Awesome
An Efficient and Effective Transformer Decoder-Based Framework for Multi-Task Visual Grounding
Dependencies
- Python 3.8
- Pytorch 2.0.1 + cu117
- Check requirements.txt for other dependencies.
Data Preparation
1.You can download the images from the original source and place them in ./ln_data
folder:
- RefCOCO/RefCOCO+/RefCOCOg
- Flickr30K Entities
- Visual Genome
Finally, the ./data/image_data
folder will have the following structure:
|-- ln_data
|-- flickr30k
|-- other/images/mscoco/images/train2014/
|-- visual-genome
2.Download data labels here and place them in ./mask_data
folder
Pretrained Checkpoints
Download the following checkpoints and place them in the ./checkpoints
folder.
Training and Evaluation
-
Training on RefCOCOg.
CUDA_VISIBLE_DEVICES=0,1,2,3 python -m torch.distributed.launch --nproc_per_node=4 \ --master_port 12345 \ --use_env train.py \ --batch_size 20 \ --lr 0.000025 \ --lr_bert 0.000005 \ --lr_visual 0.00001 \ --aug_scale --aug_translate --aug_crop \ --backbone ViTDet \ --imsize 448 \ --bert_enc_num 12\ --dataset gref_umd \ --max_query_len 40 \ --lr_scheduler poly \ --is_segment \ --is_eliminate \ --vl_enc_layers 3 \ --dim_feedforward 1024 \ --loss_alpha 0.1 \ --epochs 150 \ --output_dir outputs/refcocog_ViTDet >refcocog_ViTDet.txt 2>&1 &
Please refer to train.sh for training commands on other datasets.
-
Evaluation on RefCOCOg.
CUDA_VISIBLE_DEVICES=0,1,2,3 python -m torch.distributed.launch --nproc_per_node=4 \ --master_port 12345 --use_env eval.py \ --batch_size 20 --num_workers 10 \ --bert_enc_num 12 \ --backbone ViTDet --imsize 448 \ --dataset gref_umd --max_query_len 40 \ --eval_set test --vl_enc_layers 3 \ --dim_feedforward 1024 \ --eval_model ./outputs/refcocog_ViTDet/best_mask_checkpoint.pth \ --output_dir ./outputs/refcocog_ViTDet \ --is_segment --is_eliminate
Please refer to test.sh for evaluation commands on other splits or datasets.
-
For the pretraining result, first use the following command to pretrain model on the mixed dataset.

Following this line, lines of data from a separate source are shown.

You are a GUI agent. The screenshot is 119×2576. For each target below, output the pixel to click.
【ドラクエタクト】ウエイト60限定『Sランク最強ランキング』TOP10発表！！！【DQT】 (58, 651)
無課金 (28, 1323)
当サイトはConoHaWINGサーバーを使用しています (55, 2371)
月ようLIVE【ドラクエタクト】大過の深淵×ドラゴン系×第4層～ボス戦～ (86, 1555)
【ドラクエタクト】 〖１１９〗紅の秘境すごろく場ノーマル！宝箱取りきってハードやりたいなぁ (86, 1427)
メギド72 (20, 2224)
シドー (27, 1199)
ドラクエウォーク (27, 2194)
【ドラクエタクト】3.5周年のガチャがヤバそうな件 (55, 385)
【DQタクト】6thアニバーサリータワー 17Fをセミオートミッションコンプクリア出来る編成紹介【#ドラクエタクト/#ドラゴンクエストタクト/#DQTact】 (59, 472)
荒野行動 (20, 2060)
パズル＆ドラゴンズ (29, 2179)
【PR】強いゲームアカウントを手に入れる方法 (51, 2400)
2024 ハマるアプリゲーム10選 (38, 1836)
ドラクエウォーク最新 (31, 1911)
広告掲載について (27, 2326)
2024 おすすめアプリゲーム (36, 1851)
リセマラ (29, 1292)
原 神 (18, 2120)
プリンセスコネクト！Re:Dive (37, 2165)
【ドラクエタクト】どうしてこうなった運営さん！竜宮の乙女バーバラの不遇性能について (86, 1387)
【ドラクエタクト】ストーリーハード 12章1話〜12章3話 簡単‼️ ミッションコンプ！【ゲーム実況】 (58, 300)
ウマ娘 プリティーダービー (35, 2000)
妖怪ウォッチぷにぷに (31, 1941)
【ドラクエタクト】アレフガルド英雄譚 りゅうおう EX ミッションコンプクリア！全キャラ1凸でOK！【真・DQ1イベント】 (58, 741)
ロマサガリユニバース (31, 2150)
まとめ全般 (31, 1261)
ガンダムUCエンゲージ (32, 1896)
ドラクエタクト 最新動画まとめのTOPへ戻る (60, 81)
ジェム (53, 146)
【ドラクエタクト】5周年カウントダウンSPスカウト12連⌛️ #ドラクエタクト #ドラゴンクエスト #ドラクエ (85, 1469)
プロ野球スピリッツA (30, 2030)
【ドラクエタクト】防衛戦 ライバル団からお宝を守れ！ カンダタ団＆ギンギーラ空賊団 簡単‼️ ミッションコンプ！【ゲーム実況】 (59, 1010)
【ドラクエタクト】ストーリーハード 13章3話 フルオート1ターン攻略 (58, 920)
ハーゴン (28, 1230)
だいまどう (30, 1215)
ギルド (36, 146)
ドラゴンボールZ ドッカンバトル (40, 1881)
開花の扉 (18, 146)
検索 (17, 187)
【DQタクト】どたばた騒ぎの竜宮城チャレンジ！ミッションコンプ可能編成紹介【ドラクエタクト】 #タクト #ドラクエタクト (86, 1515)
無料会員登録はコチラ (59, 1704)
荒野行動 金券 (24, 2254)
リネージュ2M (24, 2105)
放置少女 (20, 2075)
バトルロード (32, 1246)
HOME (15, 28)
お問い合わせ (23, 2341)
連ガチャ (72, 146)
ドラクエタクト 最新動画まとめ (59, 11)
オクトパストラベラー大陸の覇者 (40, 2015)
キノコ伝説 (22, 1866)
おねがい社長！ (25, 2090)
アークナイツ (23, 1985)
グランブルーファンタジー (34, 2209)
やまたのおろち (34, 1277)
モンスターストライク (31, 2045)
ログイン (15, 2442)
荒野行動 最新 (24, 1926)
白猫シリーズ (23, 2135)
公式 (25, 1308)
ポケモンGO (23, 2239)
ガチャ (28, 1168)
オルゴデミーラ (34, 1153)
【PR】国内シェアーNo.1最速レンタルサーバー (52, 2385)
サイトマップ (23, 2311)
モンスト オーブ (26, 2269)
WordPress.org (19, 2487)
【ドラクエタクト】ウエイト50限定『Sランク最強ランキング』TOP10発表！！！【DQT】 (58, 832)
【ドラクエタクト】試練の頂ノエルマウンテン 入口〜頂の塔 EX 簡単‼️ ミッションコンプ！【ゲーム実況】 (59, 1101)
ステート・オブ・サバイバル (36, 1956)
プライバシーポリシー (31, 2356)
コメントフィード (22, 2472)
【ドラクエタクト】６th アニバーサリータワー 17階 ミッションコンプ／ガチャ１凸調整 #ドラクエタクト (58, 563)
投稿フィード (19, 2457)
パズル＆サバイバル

CUDA_VISIBLE_DEVICES=0,1,2,3,4,5,6,7 python -m torch.distributed.launch --nproc_per_node=8 \ --master_port 12345 \ --use_env train.py \ --batch_size 20 \ --lr 0.000025 \ --lr_bert 0.00005 \ --lr_visual 0.00001 \ --aug_scale --aug_translate --aug_crop \ --backbone ViTDet \ --imsize 448 \ --bert_enc_num 12 \ --dataset mixed_pretrain \ --max_query_len 40 \ --vl_enc_layers 3 \ --dim_feedforward 1024 \ --lr_scheduler poly \ --loss_alpha 0.5 \ --epochs 20 \ --output_dir outputs/mixed_pretrain_decoder >mixed_pretrain_decoder.txt 2>&1 &
Then use the following command to fine-tune on mixed RefCOCO series datasets.

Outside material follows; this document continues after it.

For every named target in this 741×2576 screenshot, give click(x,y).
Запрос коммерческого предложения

CUDA_VISIBLE_DEVICES=0,1,2,3,4,5,6,7 python -m torch.distributed.launch --nproc_per_node=8 \ --master_port 12345 \ --use_env train.py \ --batch_size 20 \ --is_segment \ --lr 0.000025 \ --lr_bert 0.000005 \ --lr_visual 0.00001 \ --aug_scale --aug_translate --aug_crop \ --backbone ViTDet --is_eliminate \ --imsize 448 \ --bert_enc_num 12 \ --dataset mixed_coco \ --max_query_len 40 \ --vl_enc_layers 3 \ --dim_feedforward 1024 \ --lr_scheduler poly \ --loss_alpha 0.05 \ --eliminated_threshold 0.0015 \ --epochs 150 \ --pretrain outputs/mixed_pretrain_decoder/checkpoint.pth \ --output_dir outputs/mixed_coco_decoder >mixed_coco_decoder.txt 2>&1 &
Our checkpoints
Our checkpoints are available at OneDrive.